Pay inequality will impact on quality of education system

By piofficer, Tuesday, 5th September 2017 | 0 comments

The Teachers’ Union of Ireland (TUI) has warned that pay inequality is impacting on the ability of schools to attract teachers in certain subjects as there are more attractive options available in other employments.

TUI is recommending that its 17,000 members reject the proposed Public Service Stability Agreement 2018-2020 in a national ballot currently taking place. The union has expressed its disappointment that the proposals do not resolve the issue of pay inequality for those who started teaching or lecturing after 1st January 2011.

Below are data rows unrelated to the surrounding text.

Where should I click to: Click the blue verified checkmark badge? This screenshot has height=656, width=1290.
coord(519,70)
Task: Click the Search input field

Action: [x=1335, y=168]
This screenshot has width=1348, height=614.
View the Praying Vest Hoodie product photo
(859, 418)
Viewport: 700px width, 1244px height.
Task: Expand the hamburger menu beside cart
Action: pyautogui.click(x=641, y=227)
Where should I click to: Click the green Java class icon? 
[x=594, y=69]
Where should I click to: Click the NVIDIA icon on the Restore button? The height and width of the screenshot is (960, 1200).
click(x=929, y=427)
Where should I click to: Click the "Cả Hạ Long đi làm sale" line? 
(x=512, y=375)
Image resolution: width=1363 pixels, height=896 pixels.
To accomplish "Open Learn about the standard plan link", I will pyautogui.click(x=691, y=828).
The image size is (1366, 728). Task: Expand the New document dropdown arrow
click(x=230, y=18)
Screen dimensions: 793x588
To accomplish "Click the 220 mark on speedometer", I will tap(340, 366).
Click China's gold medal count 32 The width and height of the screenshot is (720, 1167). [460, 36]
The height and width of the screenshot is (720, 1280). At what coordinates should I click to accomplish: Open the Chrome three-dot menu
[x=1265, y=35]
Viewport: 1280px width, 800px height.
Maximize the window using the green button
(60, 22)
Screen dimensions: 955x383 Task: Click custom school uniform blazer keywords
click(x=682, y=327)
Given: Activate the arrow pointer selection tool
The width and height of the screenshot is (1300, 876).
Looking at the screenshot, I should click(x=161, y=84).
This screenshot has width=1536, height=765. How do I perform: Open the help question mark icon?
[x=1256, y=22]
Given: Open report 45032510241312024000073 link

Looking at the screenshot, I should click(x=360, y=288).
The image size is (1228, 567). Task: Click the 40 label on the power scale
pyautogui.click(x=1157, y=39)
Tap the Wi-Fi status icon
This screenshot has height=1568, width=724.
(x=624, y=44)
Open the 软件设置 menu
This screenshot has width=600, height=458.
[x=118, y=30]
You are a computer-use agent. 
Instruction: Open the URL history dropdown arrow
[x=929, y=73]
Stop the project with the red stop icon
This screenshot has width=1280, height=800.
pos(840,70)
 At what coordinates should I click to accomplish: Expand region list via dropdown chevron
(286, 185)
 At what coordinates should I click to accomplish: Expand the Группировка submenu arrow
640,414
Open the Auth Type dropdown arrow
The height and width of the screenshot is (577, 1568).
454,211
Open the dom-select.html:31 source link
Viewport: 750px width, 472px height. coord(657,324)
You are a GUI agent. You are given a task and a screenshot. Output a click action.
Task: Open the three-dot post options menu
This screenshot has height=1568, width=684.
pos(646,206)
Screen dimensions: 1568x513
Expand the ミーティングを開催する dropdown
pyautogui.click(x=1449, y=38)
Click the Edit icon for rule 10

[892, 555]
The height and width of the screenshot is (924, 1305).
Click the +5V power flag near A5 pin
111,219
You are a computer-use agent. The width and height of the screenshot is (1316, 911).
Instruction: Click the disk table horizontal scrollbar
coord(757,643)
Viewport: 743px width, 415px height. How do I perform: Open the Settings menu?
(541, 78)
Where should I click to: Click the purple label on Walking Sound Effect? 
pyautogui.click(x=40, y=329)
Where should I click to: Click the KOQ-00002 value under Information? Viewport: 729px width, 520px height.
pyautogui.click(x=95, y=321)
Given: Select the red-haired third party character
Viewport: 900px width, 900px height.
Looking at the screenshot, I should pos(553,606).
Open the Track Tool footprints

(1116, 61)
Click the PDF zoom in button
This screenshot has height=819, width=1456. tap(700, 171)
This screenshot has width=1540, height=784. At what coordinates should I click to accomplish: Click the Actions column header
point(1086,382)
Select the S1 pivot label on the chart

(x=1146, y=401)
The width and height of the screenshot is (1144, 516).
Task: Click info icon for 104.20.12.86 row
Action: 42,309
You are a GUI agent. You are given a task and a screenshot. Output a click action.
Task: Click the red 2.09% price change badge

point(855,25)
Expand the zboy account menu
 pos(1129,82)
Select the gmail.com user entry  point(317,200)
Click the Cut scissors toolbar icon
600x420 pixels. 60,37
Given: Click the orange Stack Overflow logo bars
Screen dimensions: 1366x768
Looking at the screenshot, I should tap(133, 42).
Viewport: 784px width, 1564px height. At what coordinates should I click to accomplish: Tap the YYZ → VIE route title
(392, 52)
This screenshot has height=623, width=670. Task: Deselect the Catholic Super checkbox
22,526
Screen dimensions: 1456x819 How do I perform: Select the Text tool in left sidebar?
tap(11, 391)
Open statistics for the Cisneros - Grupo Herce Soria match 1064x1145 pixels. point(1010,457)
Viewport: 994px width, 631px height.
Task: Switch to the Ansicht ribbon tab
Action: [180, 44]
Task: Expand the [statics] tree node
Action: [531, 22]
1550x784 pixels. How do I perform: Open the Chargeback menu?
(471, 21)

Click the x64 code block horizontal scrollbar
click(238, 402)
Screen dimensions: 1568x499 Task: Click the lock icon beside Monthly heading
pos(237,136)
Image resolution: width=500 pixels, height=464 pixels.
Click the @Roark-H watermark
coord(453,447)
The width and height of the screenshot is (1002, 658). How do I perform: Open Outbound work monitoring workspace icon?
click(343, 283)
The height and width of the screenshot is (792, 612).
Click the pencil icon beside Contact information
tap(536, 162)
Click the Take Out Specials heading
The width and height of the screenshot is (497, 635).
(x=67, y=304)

In a simultaneous ballot, the union is asking that members vote to engage in a campaign of industrial action to resolve key issues, in particular pay inequality.

Speaking today, TUI President Joanne Irwin said:

‘The campaign to eliminate pay discrimination against those appointed on or after 1st January 2011 remains of critical importance to TUI. Some progress has been made, but more needs to be done.’

‘While it offers modest pay increases, acceptance of the proposed Public Service Stability Agreement would further delay, until 2021 at the earliest, further progress in the elimination of pay discrimination. This is the primary reason that we are recommending that members reject it in the national ballot currently taking place.’

‘Already, this two-tier pay system is having severely negative effects. Pay discrimination undermines the morale of the profession, which leads to a churn of teachers and lecturers and a fractured service for students. We are aware of instances where there are few or no applicants for posts in certain subject areas such as Irish, Home Economics, Modern Languages and the Sciences. As a result, schools are experiencing difficulties in ensuring continuity of provision across these subject areas.’

‘Many graduates, who may formerly have chosen teaching, are now choosing options where they can enter the workforce directly after their four-year degree - rather than undertaking the additional two-year Professional Master of Education (PME) required to teach at second-level in Ireland. These graduates commence their career earlier, often at higher starting salaries than are available to teachers.’

‘In addition, a significant number of graduates are choosing to take up teaching positions in other jurisdictions, particularly in the Middle East.’

‘In order to protect the attractiveness of teaching as profession and as a moral imperative, a fair and sustainable resolution of the issue of pay inequality must be accelerated. Therefore the TUI has no option but to recommend that our members reject the proposed Public Service Stability Agreement as one of its effects would be to prolong pay inequality.’